Other Useful Grid Settings
Beyond the example above, a few more settings are worth knowing about as you grow more comfortable with Grid:
- Grid Template Rows. Less commonly needed, but useful when you want to define specific row heights instead of letting them size automatically based on content.
- Grid Auto Columns and Grid Auto Rows. These define the size of columns or rows that get created automatically when you have more items than your template explicitly defines.
- Justify Items and Align Items. These align the contents of each grid cell horizontally and vertically. Useful when your grid items don’t fully fill their cells.
- Grid Column and Grid Row (on individual items). As an alternative to named areas, you can place items by line number. Setting an item’s Grid Column to `1 / 3` makes it span from the first column line to the third, occupying two columns.

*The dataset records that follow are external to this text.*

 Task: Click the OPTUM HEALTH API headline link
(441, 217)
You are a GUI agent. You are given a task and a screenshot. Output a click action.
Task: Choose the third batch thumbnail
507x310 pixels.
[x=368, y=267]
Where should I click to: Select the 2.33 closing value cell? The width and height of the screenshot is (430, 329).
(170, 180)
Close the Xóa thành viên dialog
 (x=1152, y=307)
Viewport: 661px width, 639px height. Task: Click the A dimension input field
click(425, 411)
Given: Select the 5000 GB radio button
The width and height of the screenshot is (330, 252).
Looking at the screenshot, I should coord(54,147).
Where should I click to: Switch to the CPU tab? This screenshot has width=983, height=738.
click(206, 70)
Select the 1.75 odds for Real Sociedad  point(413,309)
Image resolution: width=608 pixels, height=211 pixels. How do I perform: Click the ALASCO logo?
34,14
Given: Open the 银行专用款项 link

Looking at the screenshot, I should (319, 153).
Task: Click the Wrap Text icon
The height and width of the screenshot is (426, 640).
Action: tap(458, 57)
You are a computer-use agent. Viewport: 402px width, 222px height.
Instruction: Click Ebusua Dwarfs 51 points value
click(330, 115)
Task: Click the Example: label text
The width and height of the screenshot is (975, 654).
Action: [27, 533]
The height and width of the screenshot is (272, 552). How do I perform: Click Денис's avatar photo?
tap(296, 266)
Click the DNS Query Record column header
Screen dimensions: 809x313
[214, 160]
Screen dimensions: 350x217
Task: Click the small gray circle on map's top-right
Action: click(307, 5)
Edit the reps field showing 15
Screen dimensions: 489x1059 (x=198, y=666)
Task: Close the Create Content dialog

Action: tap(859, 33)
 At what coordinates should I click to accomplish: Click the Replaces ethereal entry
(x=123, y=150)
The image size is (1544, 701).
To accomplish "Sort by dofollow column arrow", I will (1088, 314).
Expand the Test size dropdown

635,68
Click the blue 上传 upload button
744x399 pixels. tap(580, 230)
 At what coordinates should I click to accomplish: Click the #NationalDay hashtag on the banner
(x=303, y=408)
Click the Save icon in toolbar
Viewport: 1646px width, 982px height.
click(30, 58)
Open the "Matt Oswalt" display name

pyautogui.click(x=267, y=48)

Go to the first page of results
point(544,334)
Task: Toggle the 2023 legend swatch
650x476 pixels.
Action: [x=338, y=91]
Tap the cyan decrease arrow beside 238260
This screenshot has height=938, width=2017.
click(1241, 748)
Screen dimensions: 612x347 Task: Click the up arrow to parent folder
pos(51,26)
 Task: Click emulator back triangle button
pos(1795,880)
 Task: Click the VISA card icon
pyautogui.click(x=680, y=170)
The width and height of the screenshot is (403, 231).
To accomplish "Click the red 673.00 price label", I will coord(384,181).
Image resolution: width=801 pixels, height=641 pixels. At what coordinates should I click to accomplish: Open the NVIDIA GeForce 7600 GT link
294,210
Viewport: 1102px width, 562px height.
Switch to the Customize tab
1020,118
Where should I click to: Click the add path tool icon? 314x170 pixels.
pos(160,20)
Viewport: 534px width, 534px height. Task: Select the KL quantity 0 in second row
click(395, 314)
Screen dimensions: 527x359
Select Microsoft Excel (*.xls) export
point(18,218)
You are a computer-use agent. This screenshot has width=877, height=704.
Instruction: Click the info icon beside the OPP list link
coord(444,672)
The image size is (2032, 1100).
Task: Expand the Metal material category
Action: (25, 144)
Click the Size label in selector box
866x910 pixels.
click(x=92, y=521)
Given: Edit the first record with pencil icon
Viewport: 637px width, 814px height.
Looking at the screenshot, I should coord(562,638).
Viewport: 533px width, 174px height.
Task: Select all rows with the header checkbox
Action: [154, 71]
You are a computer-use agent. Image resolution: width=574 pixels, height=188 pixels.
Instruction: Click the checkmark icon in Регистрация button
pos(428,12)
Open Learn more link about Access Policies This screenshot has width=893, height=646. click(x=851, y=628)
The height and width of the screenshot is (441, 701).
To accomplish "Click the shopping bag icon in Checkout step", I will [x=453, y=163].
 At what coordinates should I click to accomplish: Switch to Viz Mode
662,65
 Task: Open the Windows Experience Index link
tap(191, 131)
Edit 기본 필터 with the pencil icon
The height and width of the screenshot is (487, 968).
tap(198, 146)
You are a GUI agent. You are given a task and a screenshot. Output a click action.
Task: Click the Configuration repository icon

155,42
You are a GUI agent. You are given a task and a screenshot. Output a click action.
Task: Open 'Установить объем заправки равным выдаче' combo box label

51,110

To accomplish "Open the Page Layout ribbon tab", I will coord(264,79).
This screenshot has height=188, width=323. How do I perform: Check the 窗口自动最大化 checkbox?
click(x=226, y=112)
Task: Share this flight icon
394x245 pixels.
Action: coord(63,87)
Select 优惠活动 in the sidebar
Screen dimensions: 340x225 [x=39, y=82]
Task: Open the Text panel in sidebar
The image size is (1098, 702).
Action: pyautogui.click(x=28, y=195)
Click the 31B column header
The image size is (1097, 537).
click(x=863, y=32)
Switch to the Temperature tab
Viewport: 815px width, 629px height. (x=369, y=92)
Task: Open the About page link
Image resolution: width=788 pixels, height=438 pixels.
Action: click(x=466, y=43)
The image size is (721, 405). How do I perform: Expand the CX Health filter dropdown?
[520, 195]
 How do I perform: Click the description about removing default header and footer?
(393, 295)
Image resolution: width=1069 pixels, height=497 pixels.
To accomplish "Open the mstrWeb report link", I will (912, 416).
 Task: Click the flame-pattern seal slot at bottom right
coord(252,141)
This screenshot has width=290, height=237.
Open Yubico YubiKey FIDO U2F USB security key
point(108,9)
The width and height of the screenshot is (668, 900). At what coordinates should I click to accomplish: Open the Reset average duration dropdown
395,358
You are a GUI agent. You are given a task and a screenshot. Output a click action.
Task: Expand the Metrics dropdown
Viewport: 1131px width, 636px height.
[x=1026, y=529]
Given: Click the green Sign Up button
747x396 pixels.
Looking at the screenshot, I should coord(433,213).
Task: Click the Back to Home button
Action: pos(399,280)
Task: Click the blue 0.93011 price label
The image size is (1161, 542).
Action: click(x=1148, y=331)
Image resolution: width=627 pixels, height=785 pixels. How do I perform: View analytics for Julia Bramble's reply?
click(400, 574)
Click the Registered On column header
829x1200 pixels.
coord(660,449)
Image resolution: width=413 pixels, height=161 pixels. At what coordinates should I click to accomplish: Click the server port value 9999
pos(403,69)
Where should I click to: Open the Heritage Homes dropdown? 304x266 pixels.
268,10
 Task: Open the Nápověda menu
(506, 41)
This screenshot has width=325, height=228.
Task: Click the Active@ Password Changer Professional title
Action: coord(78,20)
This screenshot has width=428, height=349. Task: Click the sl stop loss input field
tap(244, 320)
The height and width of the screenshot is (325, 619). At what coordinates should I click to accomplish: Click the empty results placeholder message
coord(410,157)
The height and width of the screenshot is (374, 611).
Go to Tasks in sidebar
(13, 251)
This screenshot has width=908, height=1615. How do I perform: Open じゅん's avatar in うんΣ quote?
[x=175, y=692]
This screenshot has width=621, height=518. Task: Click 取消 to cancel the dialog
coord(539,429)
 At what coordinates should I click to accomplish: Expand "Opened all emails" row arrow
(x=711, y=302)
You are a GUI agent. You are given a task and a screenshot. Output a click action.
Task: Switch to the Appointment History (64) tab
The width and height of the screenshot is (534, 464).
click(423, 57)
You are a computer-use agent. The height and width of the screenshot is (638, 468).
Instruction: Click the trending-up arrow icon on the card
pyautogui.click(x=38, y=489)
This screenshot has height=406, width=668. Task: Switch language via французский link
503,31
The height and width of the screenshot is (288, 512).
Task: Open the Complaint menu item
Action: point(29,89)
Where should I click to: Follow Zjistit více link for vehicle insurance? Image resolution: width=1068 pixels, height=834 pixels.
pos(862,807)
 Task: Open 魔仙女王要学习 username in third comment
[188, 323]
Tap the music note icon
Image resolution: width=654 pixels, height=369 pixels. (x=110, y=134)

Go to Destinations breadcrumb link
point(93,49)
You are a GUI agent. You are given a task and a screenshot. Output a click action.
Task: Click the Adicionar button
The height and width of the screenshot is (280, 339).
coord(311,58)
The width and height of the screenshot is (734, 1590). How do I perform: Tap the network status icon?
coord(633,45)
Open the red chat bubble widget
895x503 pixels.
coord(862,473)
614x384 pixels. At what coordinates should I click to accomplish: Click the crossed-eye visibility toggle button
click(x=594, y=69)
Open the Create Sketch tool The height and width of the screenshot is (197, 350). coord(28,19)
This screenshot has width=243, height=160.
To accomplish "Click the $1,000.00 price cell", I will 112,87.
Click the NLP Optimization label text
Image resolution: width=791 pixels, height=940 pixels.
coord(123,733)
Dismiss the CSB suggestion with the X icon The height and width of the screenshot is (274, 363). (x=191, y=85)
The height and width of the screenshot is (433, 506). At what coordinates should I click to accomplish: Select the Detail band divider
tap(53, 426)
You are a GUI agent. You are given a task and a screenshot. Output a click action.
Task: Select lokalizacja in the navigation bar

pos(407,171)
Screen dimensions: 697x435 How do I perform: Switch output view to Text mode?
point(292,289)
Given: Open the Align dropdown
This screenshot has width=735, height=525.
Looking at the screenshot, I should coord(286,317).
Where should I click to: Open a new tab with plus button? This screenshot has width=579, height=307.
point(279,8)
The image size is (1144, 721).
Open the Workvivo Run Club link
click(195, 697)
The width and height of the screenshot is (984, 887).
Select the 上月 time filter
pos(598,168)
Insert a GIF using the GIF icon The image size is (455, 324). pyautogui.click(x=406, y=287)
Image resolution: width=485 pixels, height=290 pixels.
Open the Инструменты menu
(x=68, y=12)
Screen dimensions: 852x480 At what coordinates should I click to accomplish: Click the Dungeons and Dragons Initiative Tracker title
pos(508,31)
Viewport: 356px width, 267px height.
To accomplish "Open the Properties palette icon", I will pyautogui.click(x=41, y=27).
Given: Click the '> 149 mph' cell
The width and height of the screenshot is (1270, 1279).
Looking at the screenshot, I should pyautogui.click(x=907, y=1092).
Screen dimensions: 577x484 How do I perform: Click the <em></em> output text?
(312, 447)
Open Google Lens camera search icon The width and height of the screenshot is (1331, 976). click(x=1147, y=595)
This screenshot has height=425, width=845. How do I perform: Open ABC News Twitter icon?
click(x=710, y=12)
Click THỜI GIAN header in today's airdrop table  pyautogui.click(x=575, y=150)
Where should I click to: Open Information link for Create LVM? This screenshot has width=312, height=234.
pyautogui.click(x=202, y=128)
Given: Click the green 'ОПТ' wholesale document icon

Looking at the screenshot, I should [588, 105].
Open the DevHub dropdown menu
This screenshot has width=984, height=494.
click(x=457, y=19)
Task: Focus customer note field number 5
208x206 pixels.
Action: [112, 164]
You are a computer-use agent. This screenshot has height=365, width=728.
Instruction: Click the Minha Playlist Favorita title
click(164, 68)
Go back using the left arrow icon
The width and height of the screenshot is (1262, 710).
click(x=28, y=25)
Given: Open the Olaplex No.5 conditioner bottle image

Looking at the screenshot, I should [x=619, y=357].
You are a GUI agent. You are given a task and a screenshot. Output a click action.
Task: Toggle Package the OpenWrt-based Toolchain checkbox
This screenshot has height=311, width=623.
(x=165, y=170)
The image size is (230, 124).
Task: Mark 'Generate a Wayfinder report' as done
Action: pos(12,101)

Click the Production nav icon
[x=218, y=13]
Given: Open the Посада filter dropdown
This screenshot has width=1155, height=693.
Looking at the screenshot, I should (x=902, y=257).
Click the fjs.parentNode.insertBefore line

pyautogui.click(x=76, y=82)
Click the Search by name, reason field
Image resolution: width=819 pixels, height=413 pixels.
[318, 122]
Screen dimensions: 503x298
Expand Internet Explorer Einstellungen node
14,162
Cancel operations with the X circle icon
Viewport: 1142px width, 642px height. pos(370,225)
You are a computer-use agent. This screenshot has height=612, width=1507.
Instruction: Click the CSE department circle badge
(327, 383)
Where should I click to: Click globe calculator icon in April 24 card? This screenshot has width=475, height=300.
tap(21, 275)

A Simple Decision Framework
When you’re staring at a blank page wondering which to choose, ask yourself these three questions:
- Am I arranging items in a single row or column? If yes, use Flex.
- Do my rows and columns need to align with each other? If yes, use Grid.
- Do I need items of different sizes that fit together precisely? If yes, use Grid.
It’s also worth noting that Flex and Grid aren’t mutually exclusive. In fact, the most polished layouts often combine both. The Trainer example uses Grid for the overall section, but inside each individual content block, Flex keeps the headline and paragraph stacked and aligned. This combination is a hallmark of clean, professional designs: Grid for the macro structure, Flex for the micro alignment.
A Few Practical Tips for New Users
Start with the desktop view, then refine for tablet and mobile. GenerateBlocks lets you set different display values at each breakpoint. The Trainer starter site, for example, collapses its seven-column grid into a simpler stack on mobile by changing the Grid Template Columns at smaller breakpoints.
Use Gap instead of margins. When working with Flex or Grid, the Gap settings are almost always cleaner than adding margins to individual items. Gaps don’t create the awkward edge-spacing problems that margins sometimes do.
Don’t fight the layout. If you find yourself adding lots of custom CSS and negative margins to make Flex behave like Grid (or vice versa), step back and consider whether you’re using the right tool. Switching display types is usually the simpler fix.
Steal from the starter sites. All of the GeneratePress Starter Sites are built with GenerateBlocks. Importing one and inspecting how the layouts are constructed is one of the fastest ways to learn. Click into any Container, open the Layout panel, and you’ll see exactly which Display, columns, areas, and gaps are in use. You can also copy Container blocks from Starter Sites to use in any layout.
Flex and Grid are Complementary Tools
Learning when to use Flex or Grid is one of the most valuable skills you can develop as a GenerateBlocks user. Flex handles the linear arrangements that make up most everyday layout needs. Grid steps in when you need real two-dimensional structure, like the interlocking features section on the Trainer starter site.
Start by asking whether your layout is one-dimensional or two-dimensional, lean into the Gap and alignment controls to keep your spacing clean, and don’t be afraid to combine the two when the design calls for it. With a little practice, and a Starter Site or two as a guide, these layout systems will become second nature, and you’ll find yourself building faster, more flexible pages than ever before.